No, not really. As much as I’m sure Boris would like to be ready almost four years in advance, I think that’s asking just a little bit much from our mayor of only six months.
Still, as the clamour of voices looking for a Games on a Budget gets ever-louder, with the Times calling for an Austerity Olympics out of respect (and, seemingly, fear) for the violence currently raging in Pakistan, topped off with the pressure of providing a comparable spectacle to Beijing ‘08, it’s nice to see that people are still able to look at the games (and, of course, our own, inimitable Boris) with a sense of humour.

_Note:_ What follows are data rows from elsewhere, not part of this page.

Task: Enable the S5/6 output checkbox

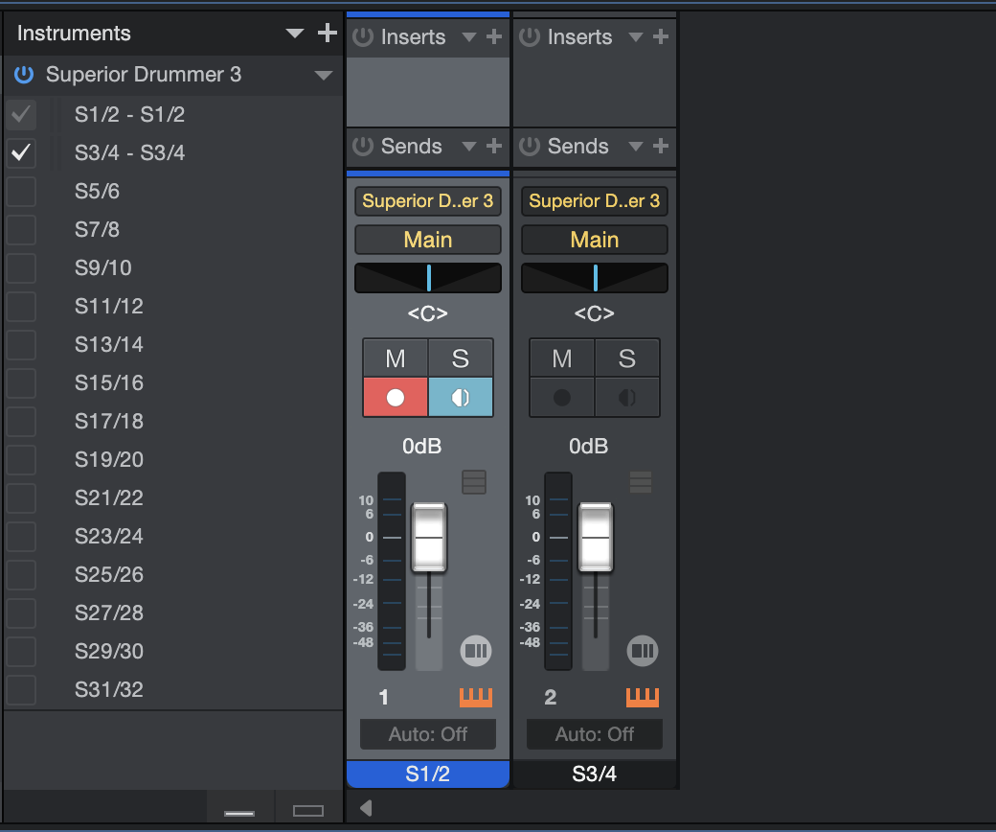Action: click(x=21, y=192)
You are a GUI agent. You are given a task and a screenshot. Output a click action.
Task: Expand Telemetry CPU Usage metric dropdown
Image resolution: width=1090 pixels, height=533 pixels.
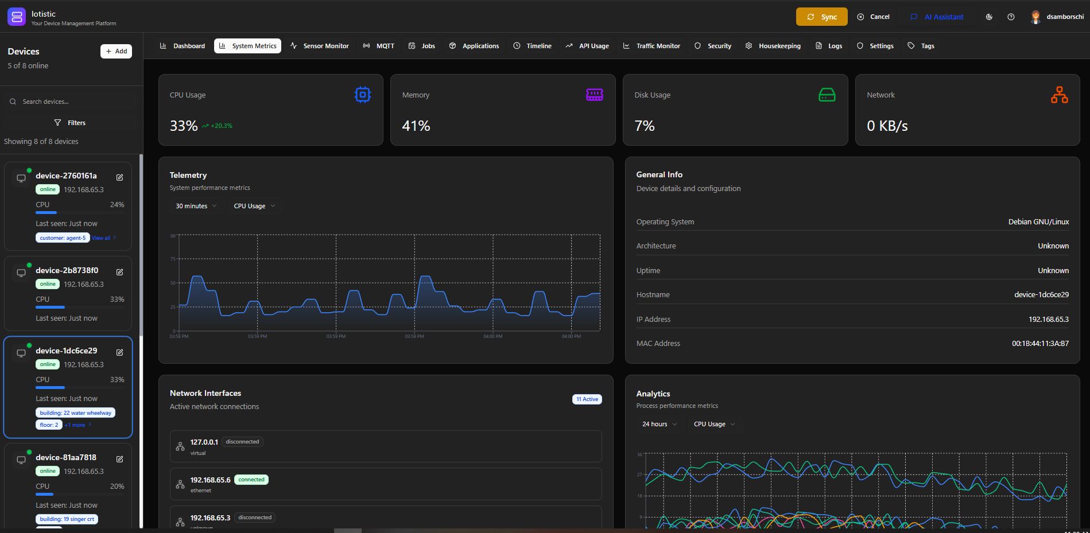[x=254, y=206]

As it’s getting to that festive time of year again (not that you’d know it, given that most places have had Christmas decorations up since before Hallowe’en), many people have started to consider a seasonal break to our nation’s capital. Boris, of course, is well in favour of that… so much so that he’s announced a £3.25 million campaign to encourage folks to visit London this December. Given the current economic downturn, this can only be a good thing — like it or not, parts of the city need tourism to function properly, and it’s a multi-million pound industry when things are going well. Putting money into the system when it seems to be flagging in hopes of catching the tide of Christmas shoppers or people just looking for a seasonal West End show is a wise investment, and shows that Boris (contrary to what some people might think) does have a pretty shrewd head on his shoulders.
Is London a good place to visit? Will it benefit from this cash injection, or is it just a waste of money?